フィリピンのエンタメ系監督、エリック・マッティのバイオレンスアクション。
スラムで行われる囮捜査に投入された新人捜査官たちが、短時間に済むはずだった作戦が拗れたことで、大量の敵に囲まれ終わりの見えない死闘の泥沼に嵌っていく。
その構成はまるで、ブラックホーク・ダウンとゾンビ映画を合わせたよう。
当時のフィリピン映画の潮流として、麻薬汚染と警察腐敗があるが、マッティも先駆けて’13年に「牢獄処刑人」を撮っている。
この流れをマッティらしいエンタメ色強めで構成したのが本作。
作品の殆どを占める見事なスラムはオープンセットで、8000平方メートルの広さ。
同監督の初期作、「スパイダー・ボーイ ゴキブリンの逆襲」でもスタジオ内にスラムのセットを組むが、これの発展形だと分かる。

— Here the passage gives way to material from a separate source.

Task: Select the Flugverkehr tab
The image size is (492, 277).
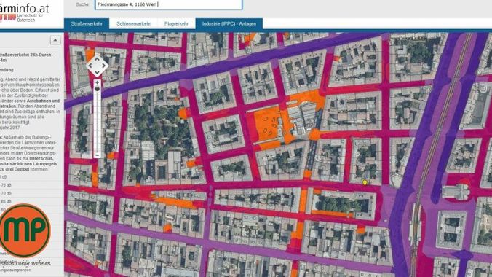Action: click(x=176, y=23)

ここでの見せ場に、アン・カーティスの3分の長回し格闘シーンがあって、これはOKが出るまでに57回のテイクを重ねている。
アンの動きからもそんな苦労が偲ばれるよう。
スラムの空撮シーンでは1,278人の死体役のエキストラを並べた。
ここもサラッと流さず味わいたい部分。
雨や泥濘が表す重さや絶望感に満ちた渾身の一作。
作り手の情熱に応えて何度でも愛でたい。